Hawker makes good money from recycled plastic waste

Francis Mureithi at his yard in Karatina town,
Francis Mureithi at his yard in Karatina town, Nyeri County. PHOTO | JOSEPH KANYI 

As the country forges towards doing away with plastic pollution, Francis Muriithi is steps ahead in the plastic recycling business.

Starting off as a hawker in Karatina town Nyeri County 12 years ago, Mr Muriithi has turned collecting trash into a fortune.

“We came together as a team to clean up the town by collecting garbage for a little fee but did not live up the task as some members left,” said Mr Muriithi.

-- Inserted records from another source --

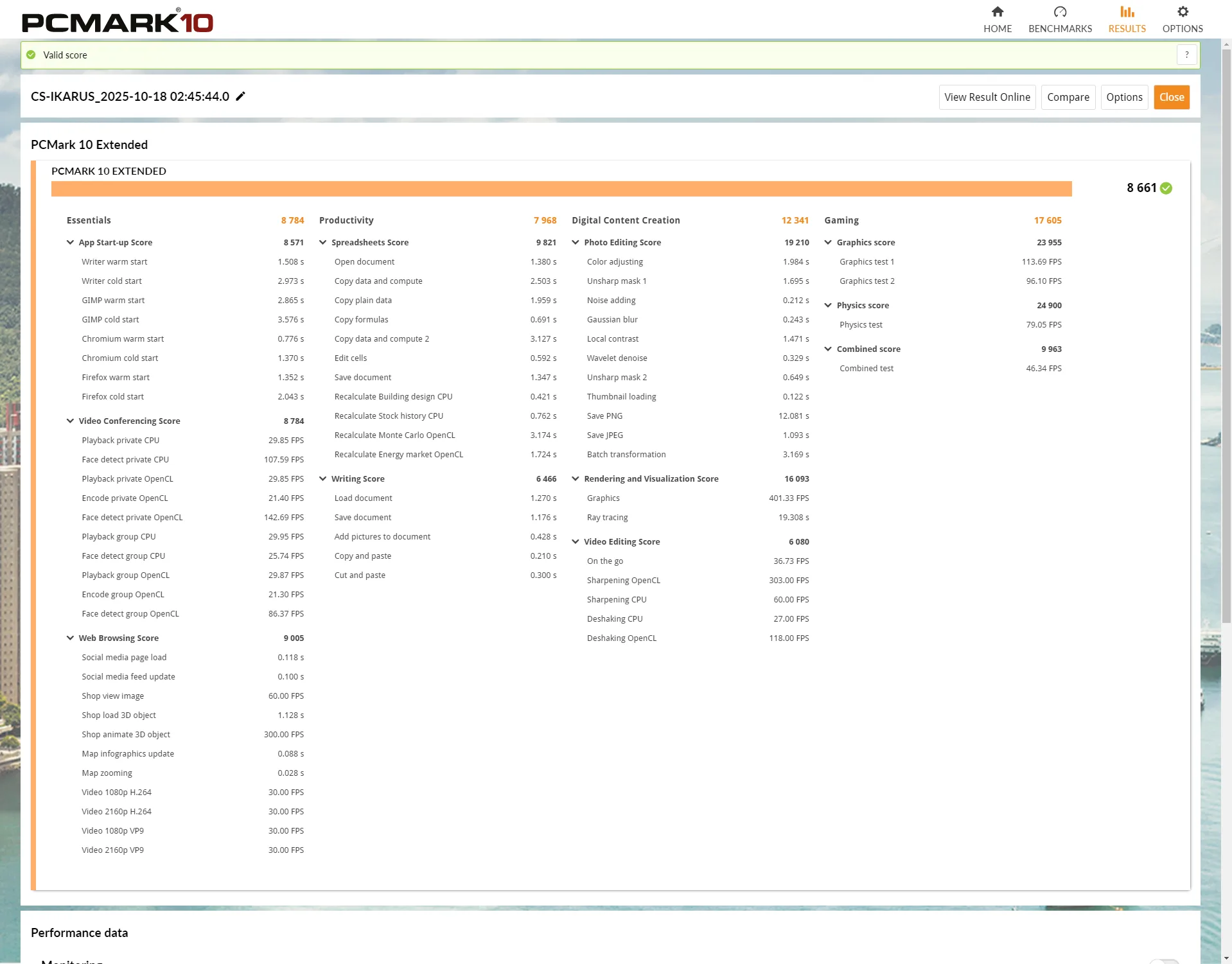This screenshot has width=1232, height=964.
Task: Click the Results bar chart icon
Action: (x=1127, y=12)
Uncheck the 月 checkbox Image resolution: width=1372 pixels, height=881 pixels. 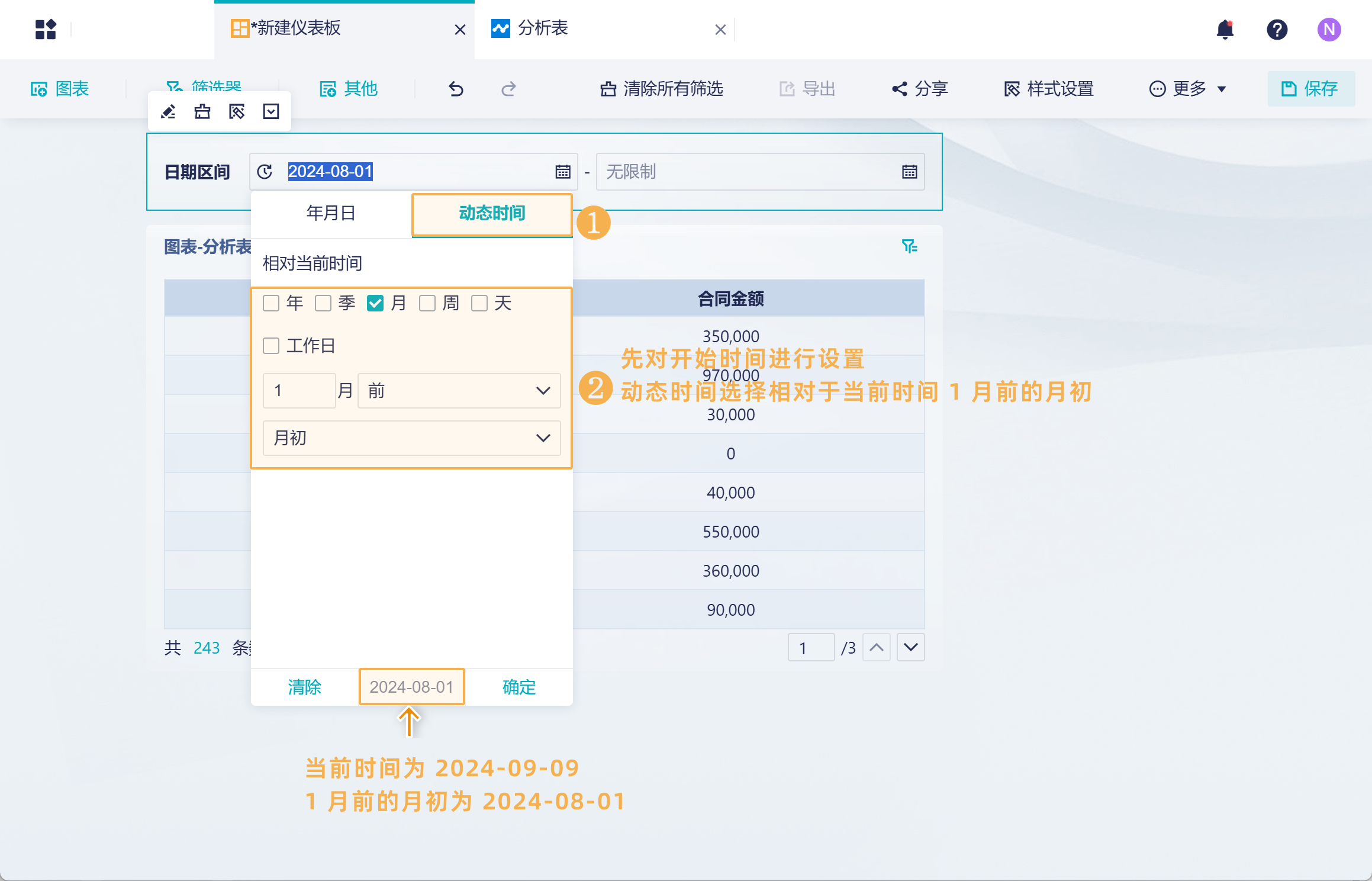point(375,303)
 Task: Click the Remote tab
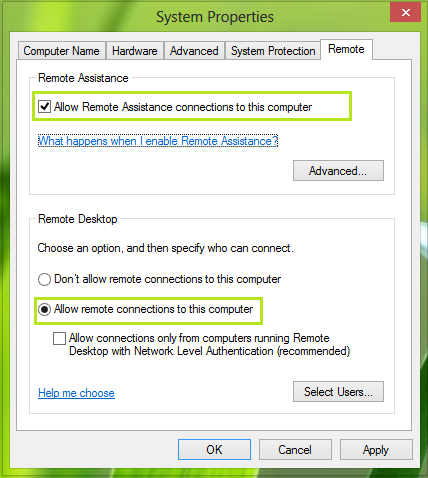(346, 49)
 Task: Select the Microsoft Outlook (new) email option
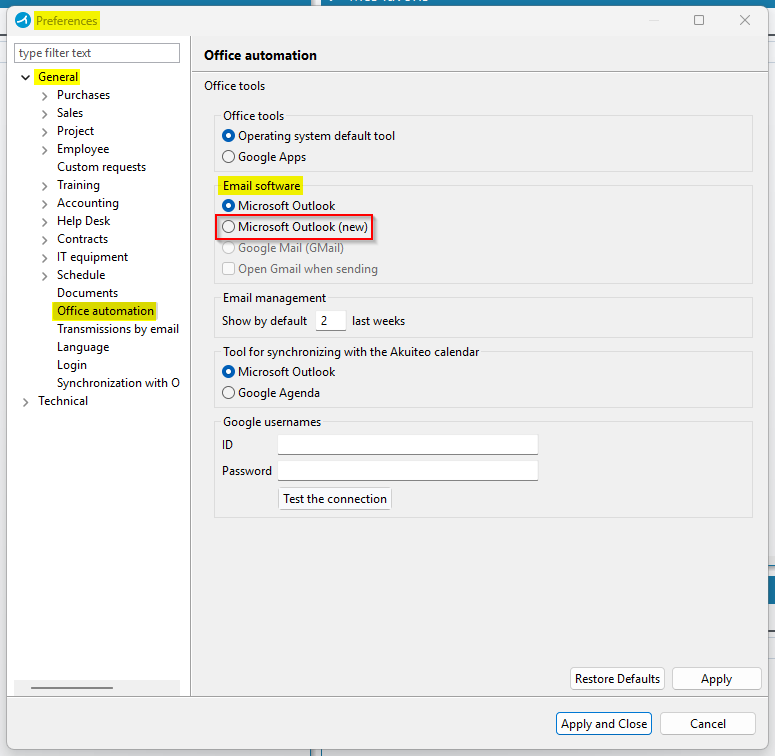pyautogui.click(x=229, y=227)
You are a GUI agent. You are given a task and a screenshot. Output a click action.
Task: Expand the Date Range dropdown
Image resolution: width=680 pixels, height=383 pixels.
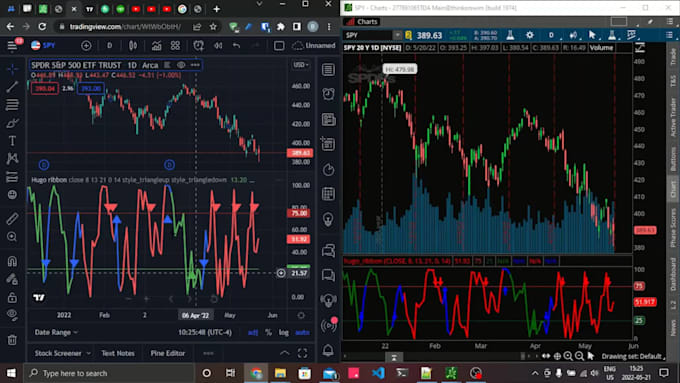tap(56, 332)
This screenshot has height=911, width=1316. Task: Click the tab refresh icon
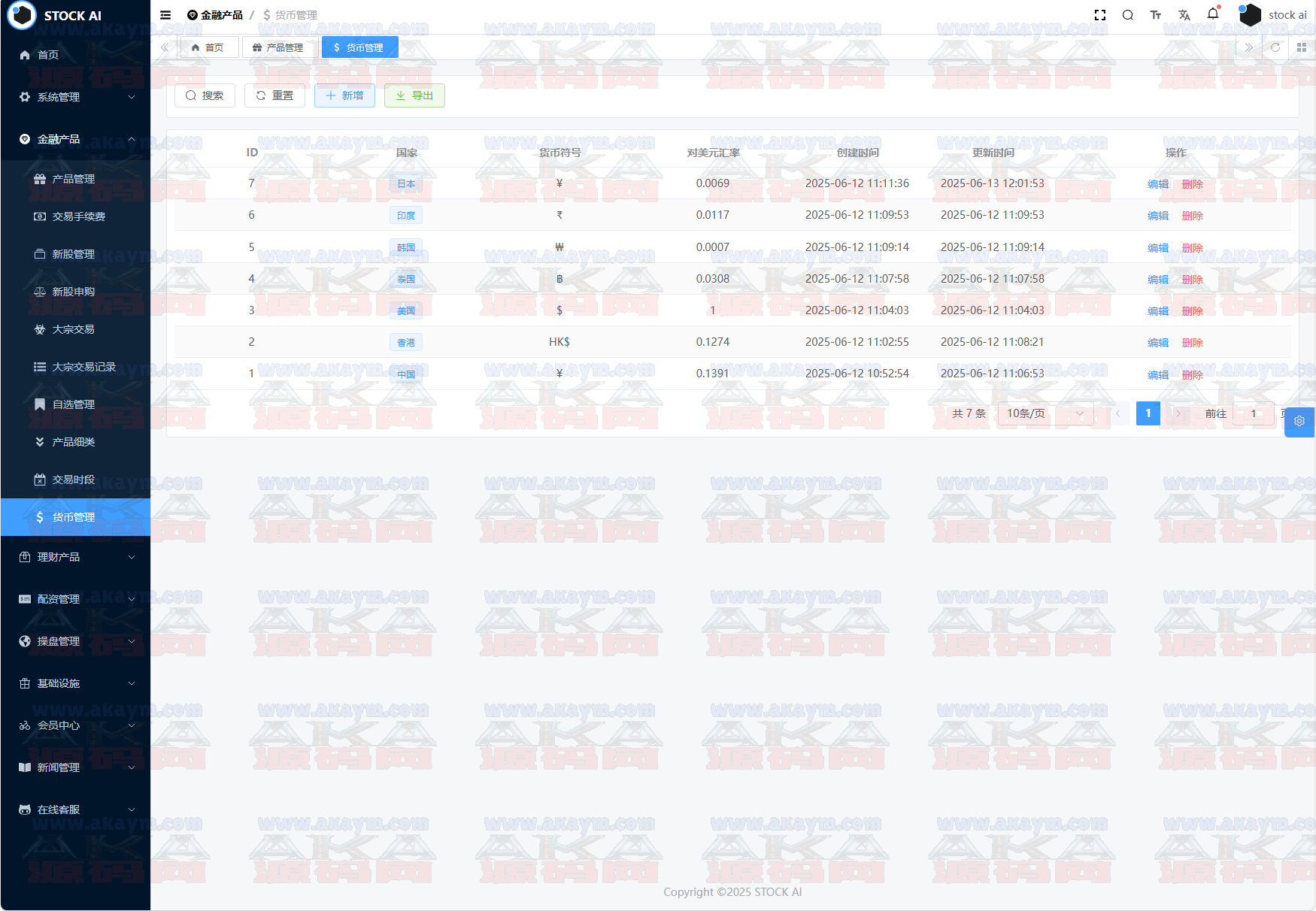[1275, 47]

Once his teammates left, Mr Muriithi started collecting garbage with zeal including scrap metals. “I used to deliver scrap metals to dealers within town but I realised that there were lots of plastic bottles in the trash. I seized the opportunity and created my own path of success,” he told Enterprise.

Mr Muriithi, an employer of four people, is currently the sole plastic collector in Karatina town.

He buys a kilogramme of the waste at Sh10 and sells them in Nairobi.

“After the initial stockpile I thought if there was a market for scrap metal there must be one for plastics hence the decision to travel to Nairobi. It bore fruits and I have not looked back since then,” he said. He earns about Sh5,000 from a tonne of the waste while a tonne of bones fetches Sh12,000. The most lucrative waste however is scrap metals which earn him between Sh20,000 and Sh30,000 per tonne, with a lorry carrying 12 tonnes. All he needs to recycle the waste are fire, some chemicals, sand and a mould.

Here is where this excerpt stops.